*Brief:* Only one span is wanted from the lines below: from the one with "Given: Click the CData Office365 icon" up to and including the one with "Screen dimensions: 1500x585". Copy it exactly, without images.

*Entries shown:*

------------

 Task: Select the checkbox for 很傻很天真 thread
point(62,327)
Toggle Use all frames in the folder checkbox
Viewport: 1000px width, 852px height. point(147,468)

------------

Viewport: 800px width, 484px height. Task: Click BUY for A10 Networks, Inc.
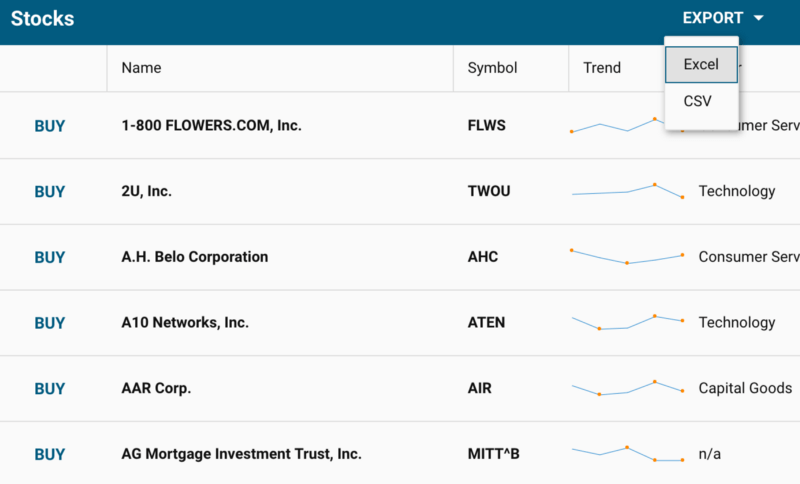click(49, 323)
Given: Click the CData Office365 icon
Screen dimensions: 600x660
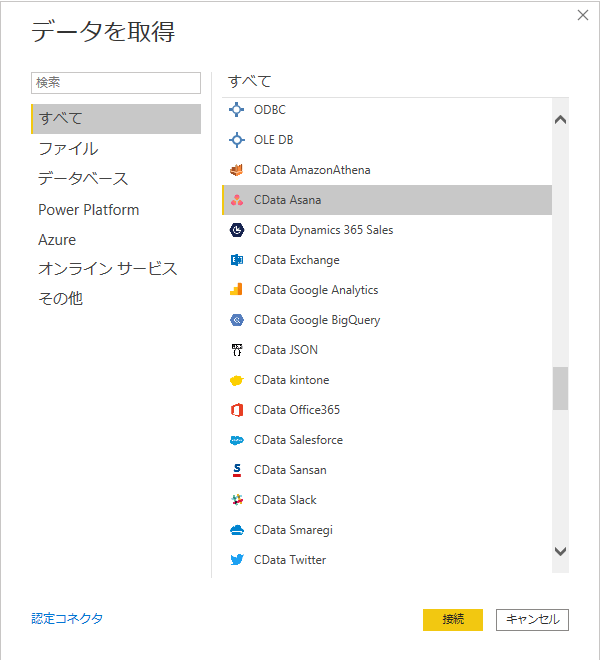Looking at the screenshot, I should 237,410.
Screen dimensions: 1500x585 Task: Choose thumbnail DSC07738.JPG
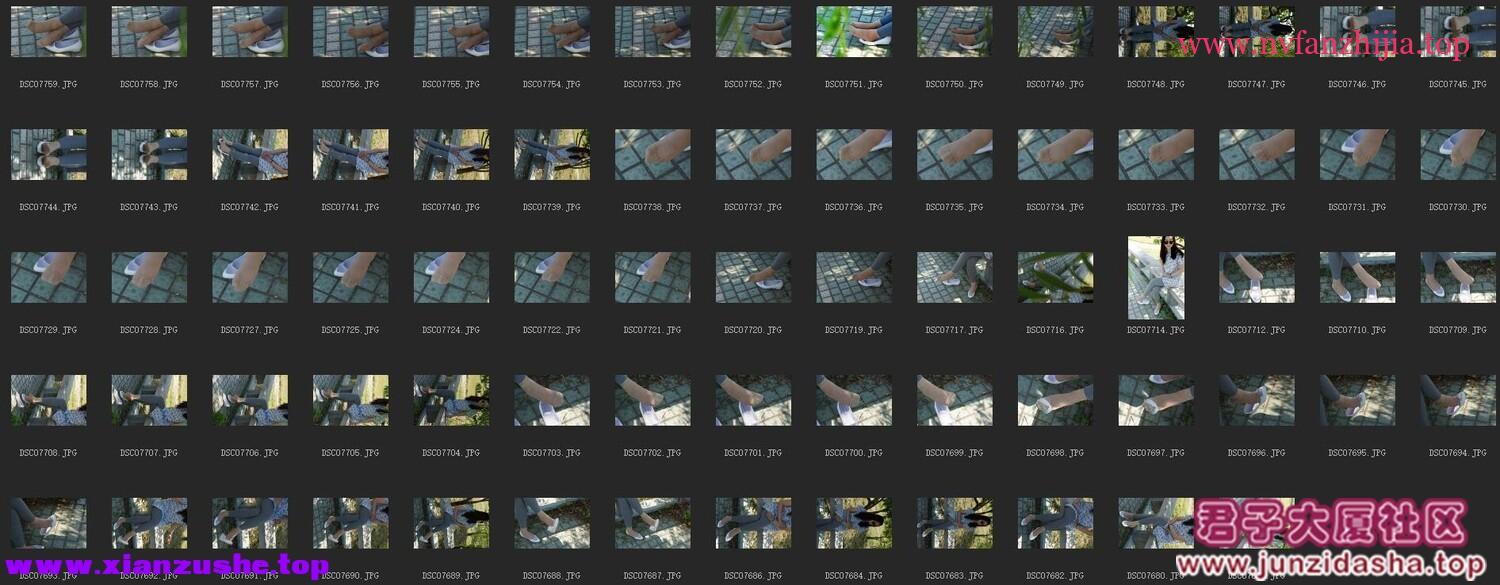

------------

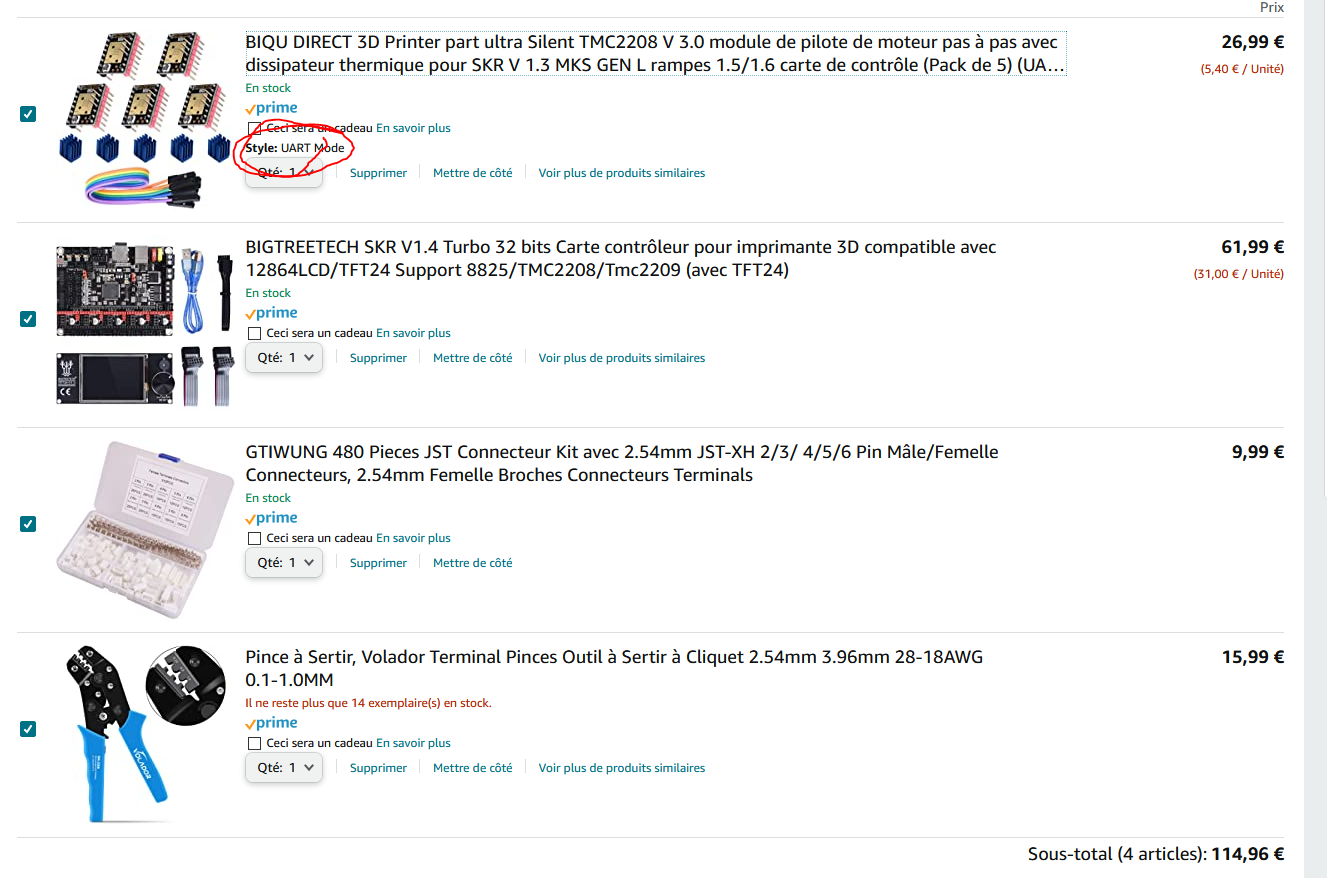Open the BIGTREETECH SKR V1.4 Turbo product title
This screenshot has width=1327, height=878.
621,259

------------

*Result for this exercise:*
Given: Click the CData Office365 icon
Screen dimensions: 600x660
Looking at the screenshot, I should 237,410.
Screen dimensions: 1500x585 Task: Choose thumbnail DSC07738.JPG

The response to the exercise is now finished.